I picked up a package of basil gnocchi at our local World Market for this dish, but regular gnocchi should work also. I used “pearl” tomatoes – which are more golf-ball sized, so I’m not sure where the name came from! A couple of diced, seeded Roma tomatoes would work just dandy. Speaking of pearls, I wish I could have found those cute little pearl-sized fresh mozzarella balls, but oh well!
1 – 16 oz. pkg. Basil Gnocchi
3-4 cloves Roasted Garlic
¾ c white wine
1 tbl. Balsamic vinegar
1 tbl olive oil
3 small Tomatoes, cut in wedges and seeded
Salt & Pepper to taste
1/3 c chopped fresh basil (I use scissors)
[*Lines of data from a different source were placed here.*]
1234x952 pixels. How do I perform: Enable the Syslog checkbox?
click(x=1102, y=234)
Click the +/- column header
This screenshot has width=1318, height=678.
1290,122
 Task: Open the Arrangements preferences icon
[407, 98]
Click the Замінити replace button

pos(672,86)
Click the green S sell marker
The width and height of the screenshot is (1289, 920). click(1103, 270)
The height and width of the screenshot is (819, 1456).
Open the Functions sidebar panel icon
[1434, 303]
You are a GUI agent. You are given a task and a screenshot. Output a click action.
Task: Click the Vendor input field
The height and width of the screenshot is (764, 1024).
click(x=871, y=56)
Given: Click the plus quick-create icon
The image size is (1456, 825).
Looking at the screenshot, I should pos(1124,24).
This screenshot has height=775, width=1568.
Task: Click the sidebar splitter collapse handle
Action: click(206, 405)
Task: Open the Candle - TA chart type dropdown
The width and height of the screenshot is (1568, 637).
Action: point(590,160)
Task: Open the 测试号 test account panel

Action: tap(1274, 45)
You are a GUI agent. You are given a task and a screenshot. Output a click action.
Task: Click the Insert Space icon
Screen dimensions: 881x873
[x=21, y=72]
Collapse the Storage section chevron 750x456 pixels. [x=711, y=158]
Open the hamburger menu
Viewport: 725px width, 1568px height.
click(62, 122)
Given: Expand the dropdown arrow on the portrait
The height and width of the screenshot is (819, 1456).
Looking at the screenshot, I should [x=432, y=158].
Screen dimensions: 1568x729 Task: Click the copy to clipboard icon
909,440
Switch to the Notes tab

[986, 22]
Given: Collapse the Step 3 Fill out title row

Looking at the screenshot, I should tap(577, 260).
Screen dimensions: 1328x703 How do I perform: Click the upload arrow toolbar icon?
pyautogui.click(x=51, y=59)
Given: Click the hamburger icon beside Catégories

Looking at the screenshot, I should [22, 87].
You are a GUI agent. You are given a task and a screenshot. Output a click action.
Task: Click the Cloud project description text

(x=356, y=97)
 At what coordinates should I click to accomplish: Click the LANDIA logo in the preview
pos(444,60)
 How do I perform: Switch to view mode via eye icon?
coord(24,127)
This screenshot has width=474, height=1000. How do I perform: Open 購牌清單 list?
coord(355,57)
12 fresh mozzarella balls (1 inch size –although I would have loved to have found the pearl-sized mozzarella)
SAUCE: Measure the wine and Balsamic vinegar into a small saucepan – add the roasted garlic and bring to a simmer. Cook 5 minutes. Add the tomatoes, salt & pepper and simmer 2 minutes longer. Put in the mozzarella balls and basil and warm through.
GNOCCHI: Using only mountain spring water, hauled by hand in a copper bucket…kidding! Cook according to package directions. Drain and return to the pan. Pour the sauce over the gnocchi and stir gently. Serve immediately.